As indicações e as linhas orientadoras para a construção de uma Igreja sinodal estão no documento final do sínodo, que foi publicado em outubro de 2024. É fundamental agora o empenho de todos os batizados da Igreja na edificação desta nova cultura eclesial e deste novo modo de ser Igreja no mundo e para o mundo. É preciso colocar este tema no centro da vida das paróquias e das dioceses.

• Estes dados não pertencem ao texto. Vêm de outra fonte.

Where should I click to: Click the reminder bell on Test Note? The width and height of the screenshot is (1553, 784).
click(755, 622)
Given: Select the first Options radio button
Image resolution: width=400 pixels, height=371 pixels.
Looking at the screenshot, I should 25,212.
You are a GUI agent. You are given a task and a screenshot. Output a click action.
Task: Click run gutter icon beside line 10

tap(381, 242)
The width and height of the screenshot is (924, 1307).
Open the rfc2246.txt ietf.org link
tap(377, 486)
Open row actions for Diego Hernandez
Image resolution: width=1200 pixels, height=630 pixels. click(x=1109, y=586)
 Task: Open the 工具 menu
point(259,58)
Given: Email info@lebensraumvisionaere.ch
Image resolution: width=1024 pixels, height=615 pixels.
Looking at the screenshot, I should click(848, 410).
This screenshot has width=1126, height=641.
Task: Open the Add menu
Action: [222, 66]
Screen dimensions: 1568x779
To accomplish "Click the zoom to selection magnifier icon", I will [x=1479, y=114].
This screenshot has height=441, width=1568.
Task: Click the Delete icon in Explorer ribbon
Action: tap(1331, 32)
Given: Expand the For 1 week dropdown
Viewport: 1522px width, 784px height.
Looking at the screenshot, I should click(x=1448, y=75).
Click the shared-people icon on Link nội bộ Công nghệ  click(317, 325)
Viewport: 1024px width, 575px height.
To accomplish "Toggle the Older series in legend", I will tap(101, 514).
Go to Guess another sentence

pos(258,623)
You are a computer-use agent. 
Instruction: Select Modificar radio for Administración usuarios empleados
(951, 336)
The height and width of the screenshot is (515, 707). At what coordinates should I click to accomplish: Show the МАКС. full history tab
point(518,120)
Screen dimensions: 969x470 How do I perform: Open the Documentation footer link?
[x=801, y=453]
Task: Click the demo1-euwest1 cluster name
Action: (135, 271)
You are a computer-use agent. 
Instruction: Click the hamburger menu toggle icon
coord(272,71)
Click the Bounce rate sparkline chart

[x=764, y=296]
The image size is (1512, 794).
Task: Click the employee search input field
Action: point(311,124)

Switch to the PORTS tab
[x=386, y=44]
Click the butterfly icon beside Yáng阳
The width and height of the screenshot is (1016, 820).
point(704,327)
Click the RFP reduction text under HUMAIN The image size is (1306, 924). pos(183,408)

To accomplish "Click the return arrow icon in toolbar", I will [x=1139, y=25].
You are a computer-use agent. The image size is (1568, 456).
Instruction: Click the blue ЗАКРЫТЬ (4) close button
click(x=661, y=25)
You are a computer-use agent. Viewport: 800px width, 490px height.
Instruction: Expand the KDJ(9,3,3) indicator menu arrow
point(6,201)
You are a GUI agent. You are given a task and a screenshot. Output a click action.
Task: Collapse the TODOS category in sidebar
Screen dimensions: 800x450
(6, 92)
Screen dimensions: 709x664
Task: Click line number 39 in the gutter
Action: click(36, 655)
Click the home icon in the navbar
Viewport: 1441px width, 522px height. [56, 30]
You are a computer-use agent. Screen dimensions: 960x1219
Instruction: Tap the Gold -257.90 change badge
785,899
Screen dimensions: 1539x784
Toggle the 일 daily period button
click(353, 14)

Possivelmente, em muitas paróquias não tem havido esclarecimento, debate e formação, há um grande desconhecimento sobre o assunto, possivelmente até alheamento. Quantos católicos neste momento saberão responder o que é a sinodalidade e o que se pretende com ela? É notório que é um conceito obscuro para muitos cristãos. Até já ouvi que é uma moda para deixar passar, porque tudo vai voltar ao mesmo e ao que sempre foi, acreditam que a velha forma de a Igreja funcionar e estar organizada, de claro pendor clerical, está tão cristalizada e cimentada que vai imperar sempre sobre qualquer transformação eclesial.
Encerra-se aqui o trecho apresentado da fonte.